Salida Sunrise Rotary recently completed its first international project, creating a lush garden and better sanitation for the 250 children at St. Benedict’s school in Punta Gorda, Belize. It shows that even in these pandemic days, Americans can still help others in need.
The newly installed “wastewater garden” now filters toilet wastewater that previously was untreated and flowed across paths, playgrounds and public areas before reaching the nearby Caribbean Sea.
The Salida Sunrise Rotary and the Punta Gorda Rotary Club collaborated on the project, including design and funding. The Punta Gorda club, which is in the Toledo district in southern Belize, and local contractors completed the construction in May. Several Salida Sunrise Rotary club members had planned to help with planting the garden, but they were unable to travel due to COVID-19 restrictions in the U.S. and Belize.
A wastewater garden is a common method used in Belize for filtering wastewater. The wastewater is discharged into septic tanks and then the tanks empty into the garden area, approximately four inches below a gravel surface. Flowers and other beneficial plants, such as ginger, banana and heliconia, then reuse the water.
The subsurface flow system means that the wastewater is never on the surface, which reduces the possibility of disease transmission.
The septic tanks and gardens provide an ongoing, sustainable wastewater treatment system for the school, help to prevent the spread of disease among the children, and can be maintained at minimal cost by community members.

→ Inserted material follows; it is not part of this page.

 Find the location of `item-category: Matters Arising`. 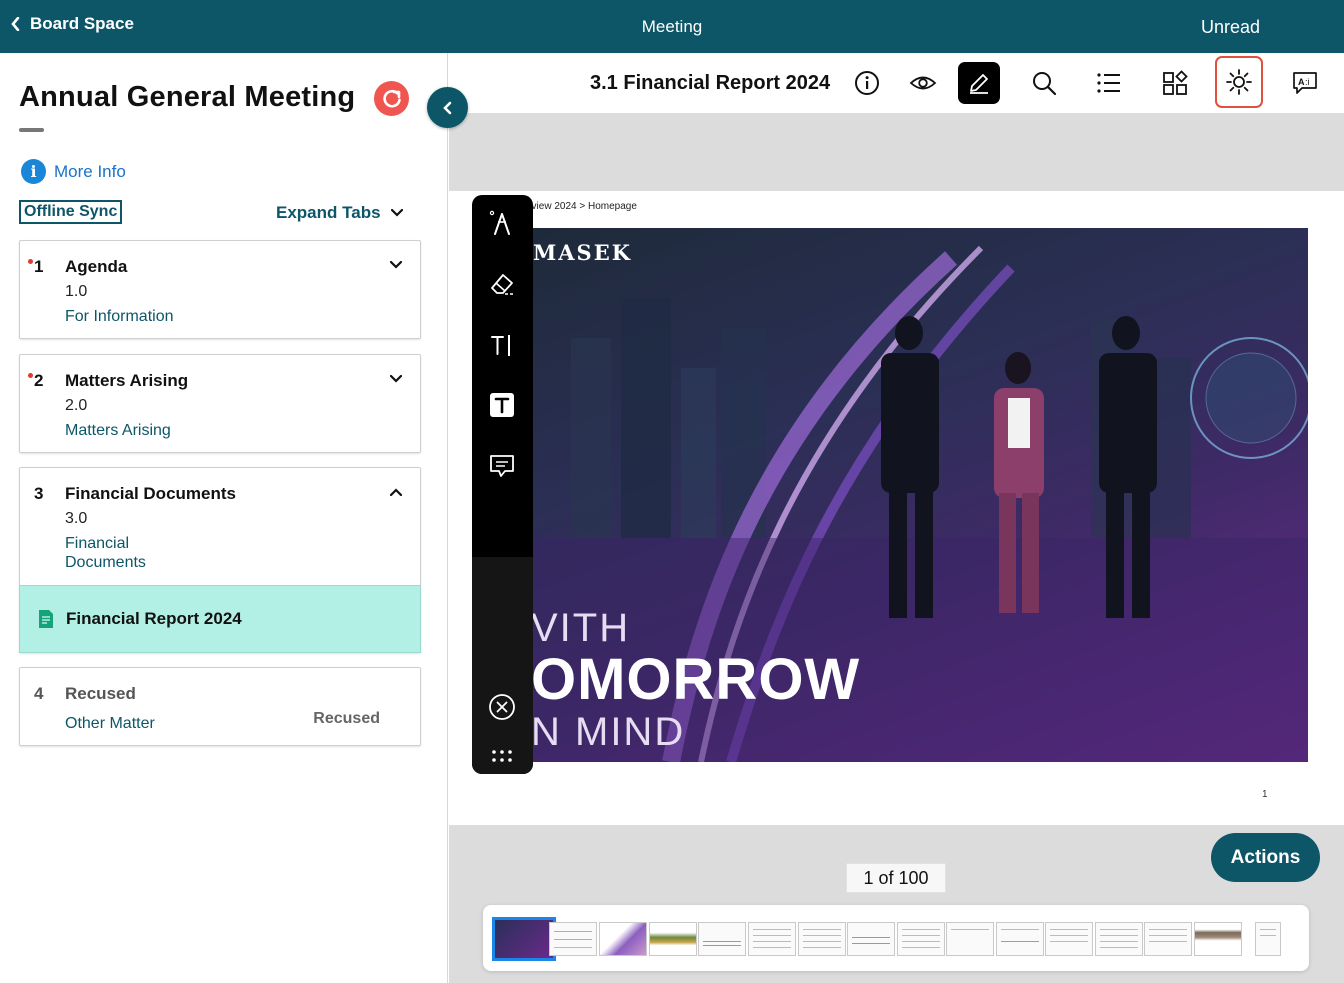

item-category: Matters Arising is located at coordinates (118, 430).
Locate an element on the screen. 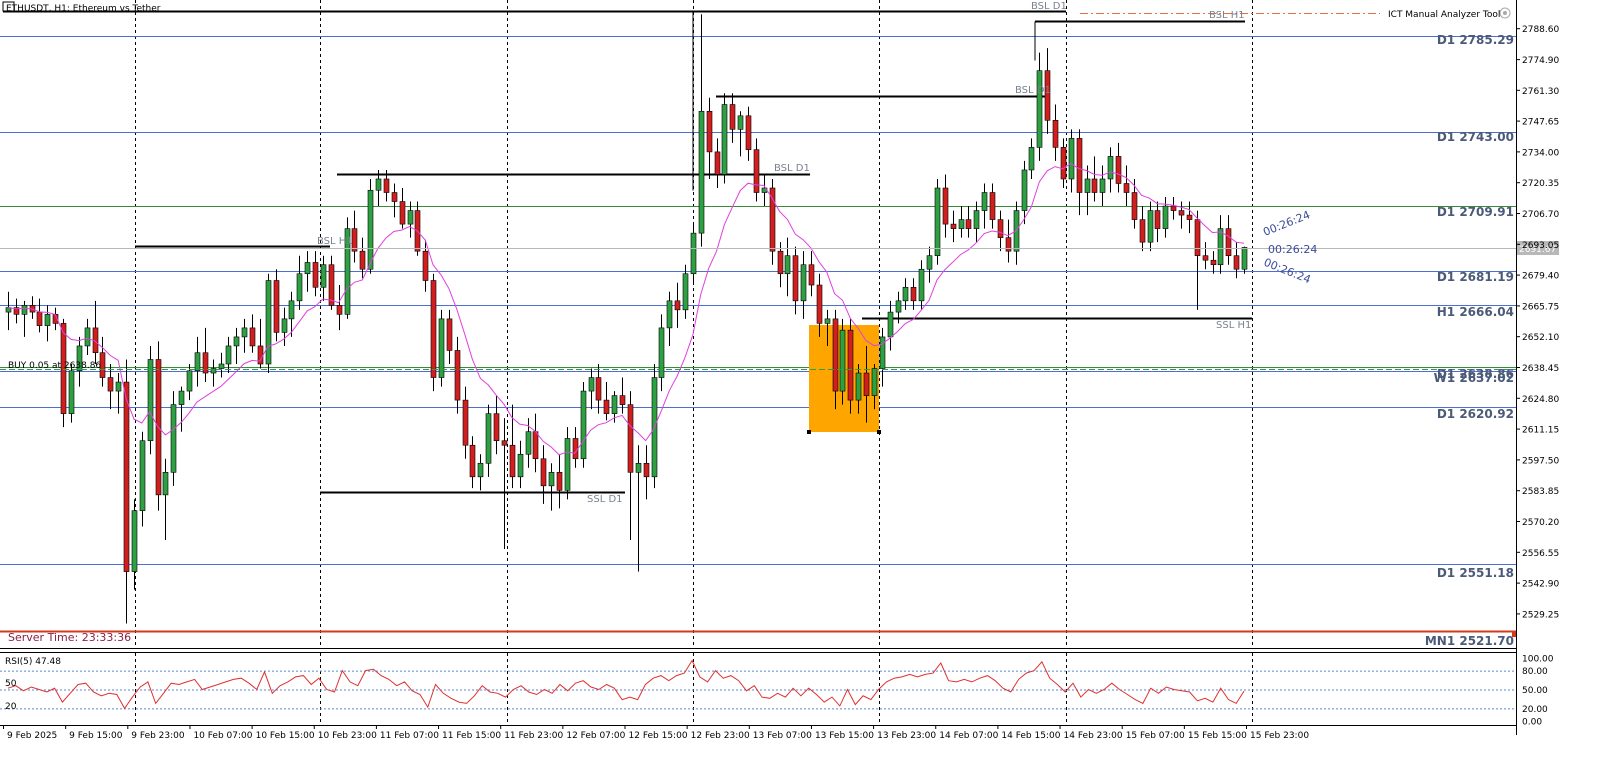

Several people who worked on the project in Punta Gorda shared photos of the project and described the process to members of Salida Sunrise Rotary via Zoom.

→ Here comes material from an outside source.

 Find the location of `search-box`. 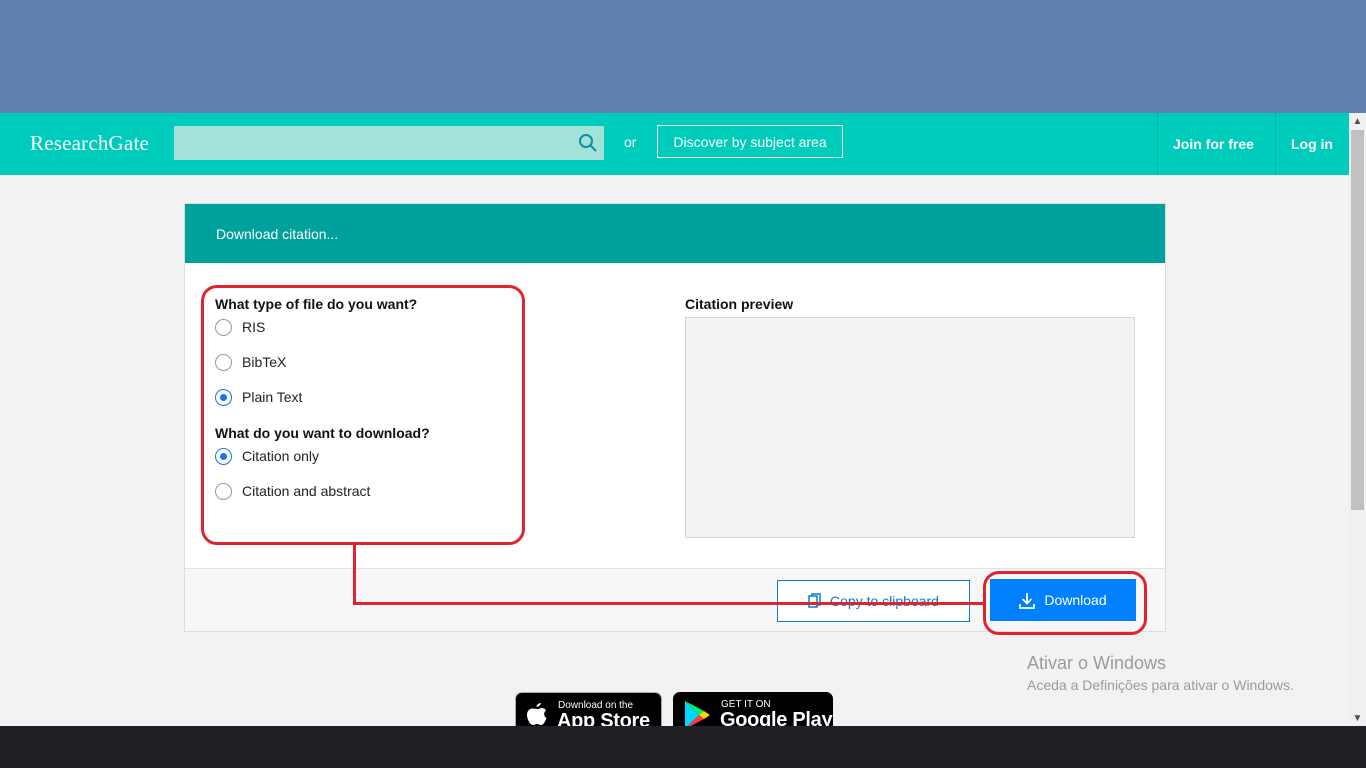

search-box is located at coordinates (389, 143).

Through coordinated fundraising, the clubs were able to gather more than $15,000 for the project and also were able to come in under budget – enabling them to do a similar project for St. Bethel school, also in Punta Gorda, in the coming months. About 175 children ages 5-12 attend St. Bethel.
Although this is Salida Sunrise Rotary’s first international project, it’s common for Rotary clubs from different countries to work together on projects that improve sanitation, health and the environment.

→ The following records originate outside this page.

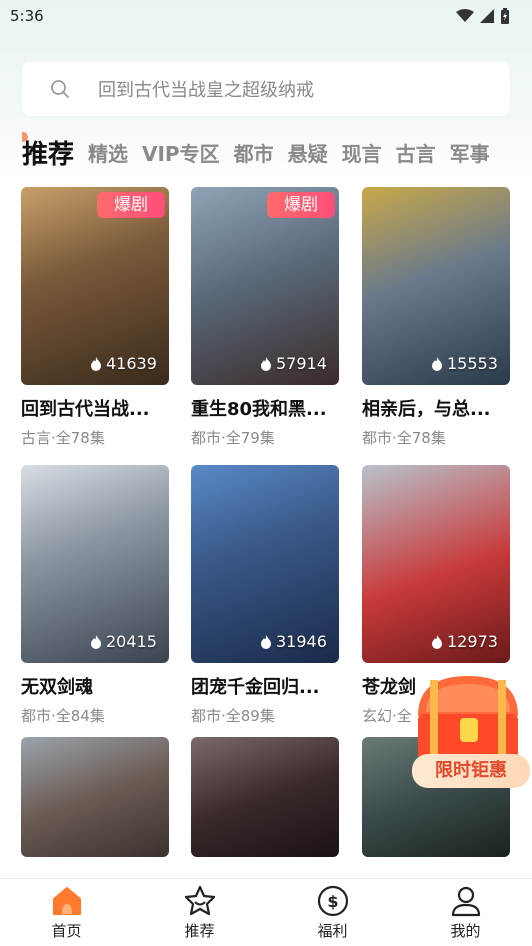 Image resolution: width=532 pixels, height=946 pixels. I want to click on nav-profile-label: 我的, so click(466, 931).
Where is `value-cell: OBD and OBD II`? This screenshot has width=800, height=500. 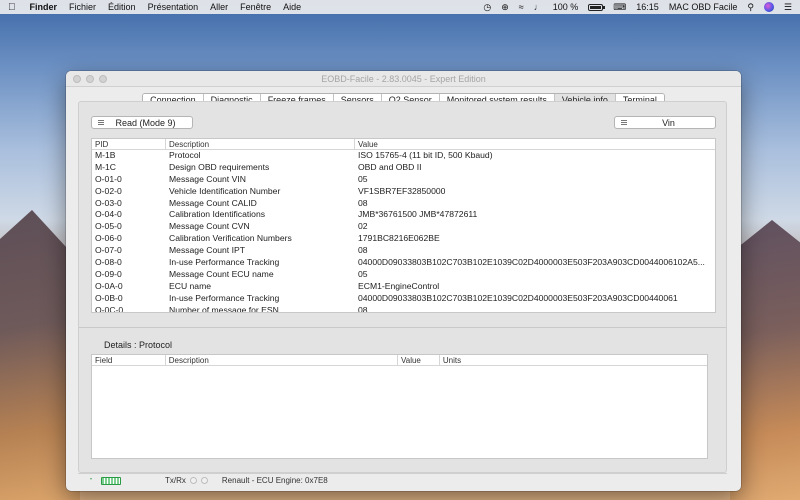
value-cell: OBD and OBD II is located at coordinates (390, 166).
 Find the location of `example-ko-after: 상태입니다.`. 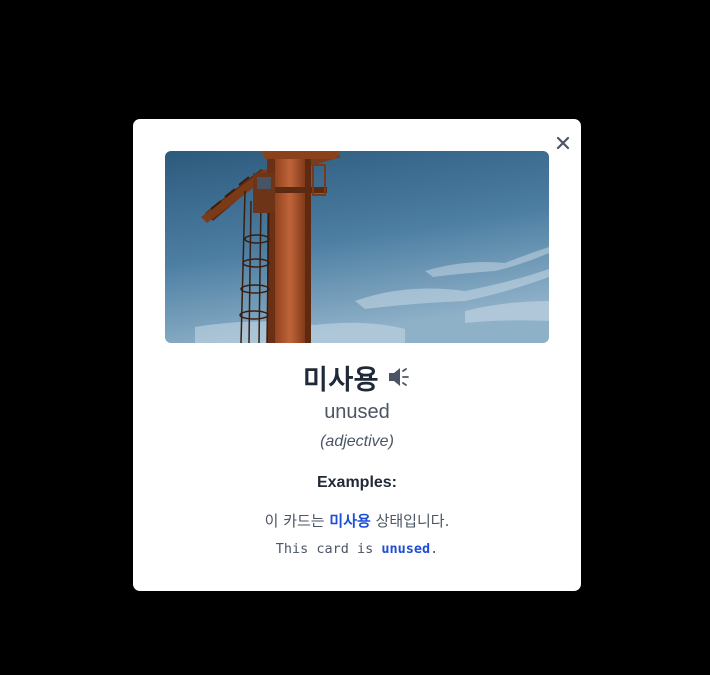

example-ko-after: 상태입니다. is located at coordinates (410, 521).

Cecil Rhodes, president of Sunrise Rotary, said that while COVID-19 stopped volunteers from traveling to Belize, the situation allowed for more locals in Punta Gorda to participate in the project.
Rhodes said the club gets several requests a year for projects. This particular endeavor was the result of local Rotarians vacationing in Belize and learning directly about the needs at the schools.
“Our board agreed to help fund it,” he said. The Salida club was able to get matching funds from the Rotary district, and the Punta Gorda club reached out to Rotary International to help complete the sum.
He said that while large projects are on hold for a bit, “We will definitely look for international projects in the future.”